BVB gegen Bayern: Supercup-Tickets auf dem Zweitmarkt – Was österreichische Fans rechtlich wissen müssen

Luftaufnahme des Signal Iduna Parks in Dortmund, Austragungsort des Franz Beckenbauer Supercups 2026

Photo : Zairon / Wikimedia

Anna Anna WeberRechtsanwälte
6 Min. Lesezeit 22. August 2026

Der Signal Iduna Park ist heute, am 22. August 2026, Schauplatz des ersten großen Saisontests: Borussia Dortmund empfängt FC Bayern München zum Franz Beckenbauer Supercup 2026. 81.365 Plätze, alle vergeben – seit Wochen sind sämtliche Tickets ausverkauft. Für zehntausende österreichische BVB- und Bayern-Fans, die partout beim Klassiker dabei sein wollten, blieb oft nur eine Option: der Sekundärmarkt. Doch dort lauern rechtliche Fallstricke, die eine Anreise von mehreren hundert Kilometern zur teuren Enttäuschung machen können.

Der Hype um den Supercup treibt Ticketpreise ins Extreme

Die Nachfrage nach Franz-Beckenbauer-Supercup-Tickets war laut DFL außergewöhnlich groß. Der offizielle BVB-Vorverkauf für Vereinsmitglieder startete am 10. Juli, der allgemeine Vorverkauf am 14. Juli 2026 – beide Phasen waren binnen weniger Stunden erschöpft. Wer beim offiziellen BVB-Zweitmarkt leer ausging, landete auf externen Plattformen, wo Stehplatztickets (regulärer Preis: 20–35 Euro) für 150 bis 300 Euro gehandelt wurden. Sitzplatzkarten in guten Sektoren kosteten auf Wiederverkaufsplattformen mitunter über 500 Euro – das Zehn- bis Fünfzehnfache des Originalpreises.

Das Phänomen ist nicht neu, aber der Druck auf Fans steigt stetig. Wer keine Clubmitgliedschaft besitzt, keine Dauerkarte hat und beim General Sale leer ausging, ist auf inoffizielle Anbieter angewiesen. Und genau hier beginnen die rechtlichen Risiken – besonders für Fans aus Österreich, die für das Spiel eigens nach Dortmund reisen.

Was Rechtsanwälte zum Ticket-Zweitmarkt sagen

Grundsätzlich gilt in Österreich und Deutschland: Der private Weiterverkauf von Eintrittskarten ist nicht generell verboten.
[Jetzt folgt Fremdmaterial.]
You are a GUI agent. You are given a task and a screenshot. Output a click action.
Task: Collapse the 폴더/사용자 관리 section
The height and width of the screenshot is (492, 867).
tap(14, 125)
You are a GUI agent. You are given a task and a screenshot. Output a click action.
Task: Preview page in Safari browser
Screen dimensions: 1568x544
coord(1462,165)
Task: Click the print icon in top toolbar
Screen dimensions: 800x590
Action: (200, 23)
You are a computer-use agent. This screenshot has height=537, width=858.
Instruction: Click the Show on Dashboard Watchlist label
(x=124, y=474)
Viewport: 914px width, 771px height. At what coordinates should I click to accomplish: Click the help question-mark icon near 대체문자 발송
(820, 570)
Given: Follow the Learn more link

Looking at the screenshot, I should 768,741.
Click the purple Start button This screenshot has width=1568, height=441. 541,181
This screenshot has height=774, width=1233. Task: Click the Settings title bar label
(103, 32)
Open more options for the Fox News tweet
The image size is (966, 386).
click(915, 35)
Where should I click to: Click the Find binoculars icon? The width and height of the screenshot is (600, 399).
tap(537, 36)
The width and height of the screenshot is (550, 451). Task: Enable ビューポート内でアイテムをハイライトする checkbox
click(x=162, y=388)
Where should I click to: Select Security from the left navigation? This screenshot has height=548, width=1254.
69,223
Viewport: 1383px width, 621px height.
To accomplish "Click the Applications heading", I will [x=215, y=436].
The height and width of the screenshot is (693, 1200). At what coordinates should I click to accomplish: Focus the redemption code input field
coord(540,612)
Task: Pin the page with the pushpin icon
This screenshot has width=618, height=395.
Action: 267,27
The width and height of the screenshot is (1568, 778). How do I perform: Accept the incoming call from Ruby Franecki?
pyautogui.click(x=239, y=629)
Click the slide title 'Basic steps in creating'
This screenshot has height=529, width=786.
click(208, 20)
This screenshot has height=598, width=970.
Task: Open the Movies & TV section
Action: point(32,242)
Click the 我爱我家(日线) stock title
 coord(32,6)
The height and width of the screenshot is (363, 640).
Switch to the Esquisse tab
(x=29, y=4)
Wer sein Ticket nicht nutzen kann, darf es weitergeben. Die Tücke steckt im Kleingedruckten der Allgemeinen Geschäftsbedingungen (AGB) der Vereine.

Borussia Dortmunds Ticket-AGB – wie die der meisten Bundesligaklubs – enthalten eine Namensgebundenheitsklausel und ein Verbot des gewerbsmäßigen Weiterverkaufs. Das bedeutet: Wer Tickets zu stark überhöhten Marktpreisen weiterverkauft oder dies regelmäßig tut, riskiert, dass sein Ticket an der Einlasskasse gesperrt wird. Der BVB kann personalisierte Tickets jederzeit deaktivieren, wenn er einen Verstoß gegen die AGB feststellt – oft erst kurz vor dem Anpfiff, wenn der Käufer bereits auf dem Weg zur Arena ist.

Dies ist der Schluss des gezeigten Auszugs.